§ **Work instructions**
Copy out every line of the records below word for word, leaving out the pictures.
**** Listing ****
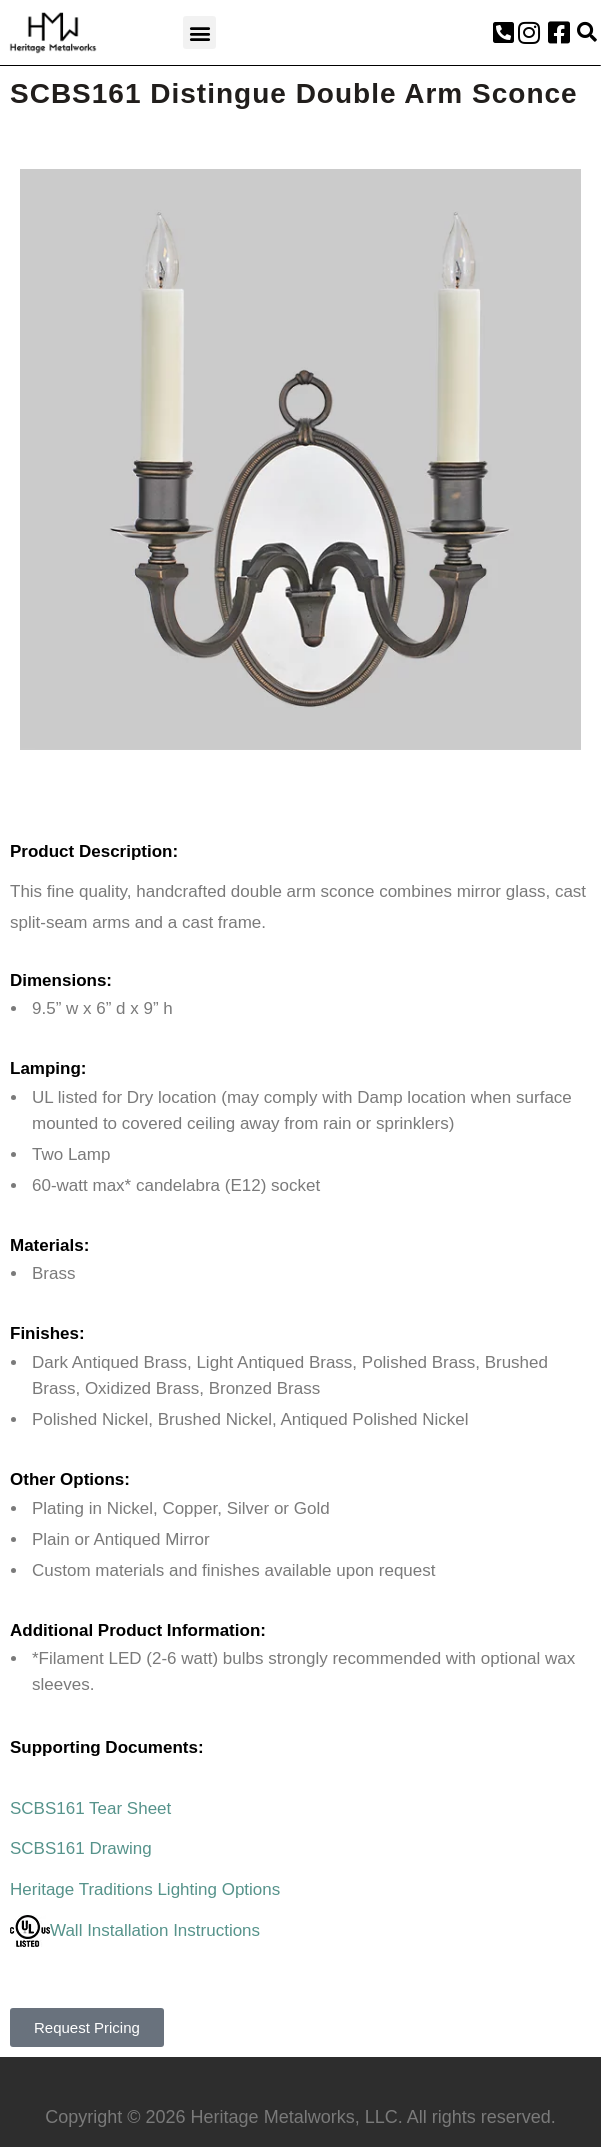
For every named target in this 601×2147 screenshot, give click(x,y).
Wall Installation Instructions (135, 1930)
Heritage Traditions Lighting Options (145, 1889)
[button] (199, 32)
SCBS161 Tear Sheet (90, 1808)
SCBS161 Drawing (81, 1848)
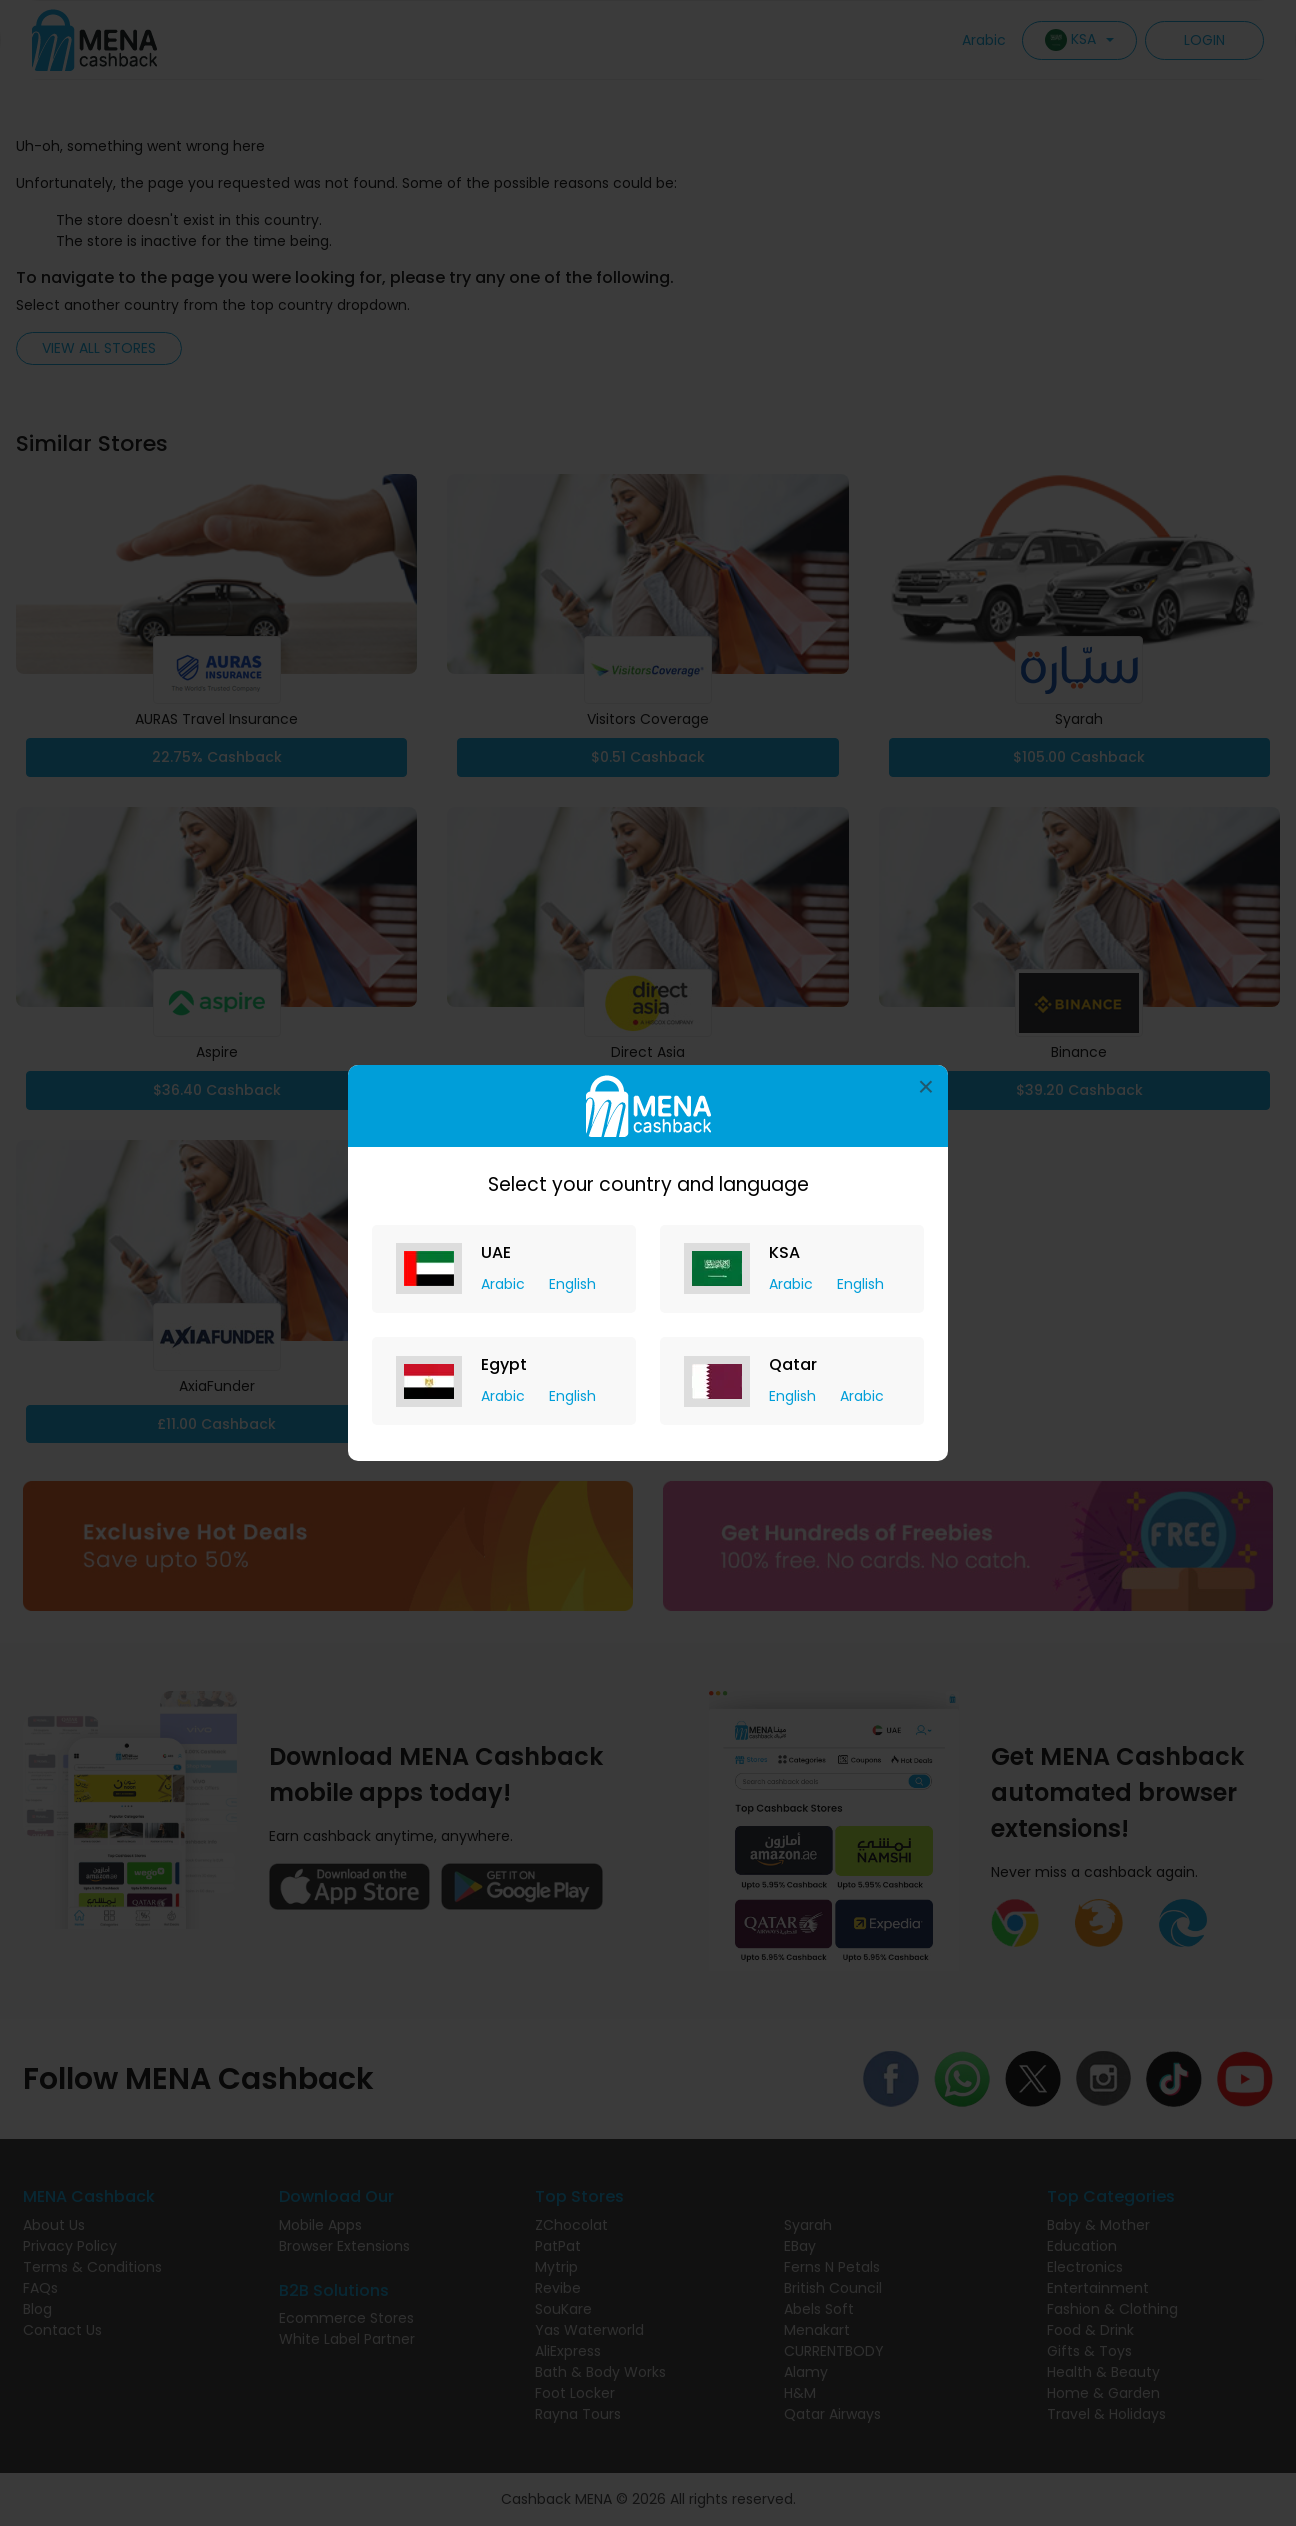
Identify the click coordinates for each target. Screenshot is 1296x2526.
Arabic (505, 1284)
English (572, 1284)
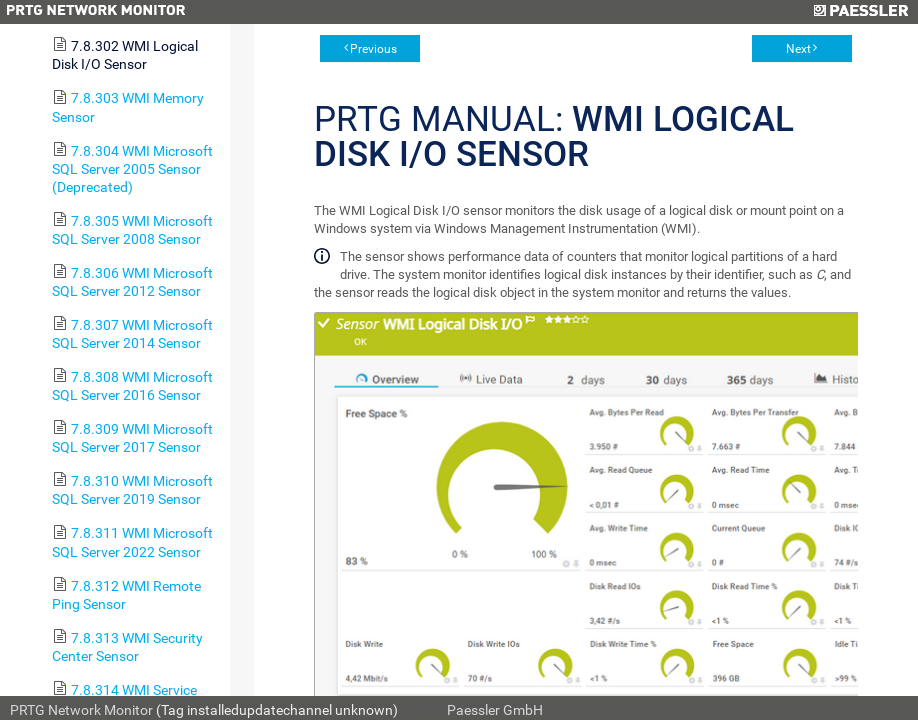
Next (798, 49)
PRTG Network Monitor (81, 710)
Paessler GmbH (495, 710)
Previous (373, 49)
****
§ **Full solution**
For every named target in this 601×2147 screenshot, give click(x,y).
Wall Installation Instructions (135, 1930)
Heritage Traditions Lighting Options (145, 1889)
[button] (199, 32)
SCBS161 Tear Sheet (90, 1808)
SCBS161 Drawing (81, 1848)
Identify the click coordinates for each target. Screenshot is 1296x2526.
Arabic (505, 1284)
English (572, 1284)
Next (798, 49)
PRTG Network Monitor (81, 710)
Paessler GmbH (495, 710)
Previous (373, 49)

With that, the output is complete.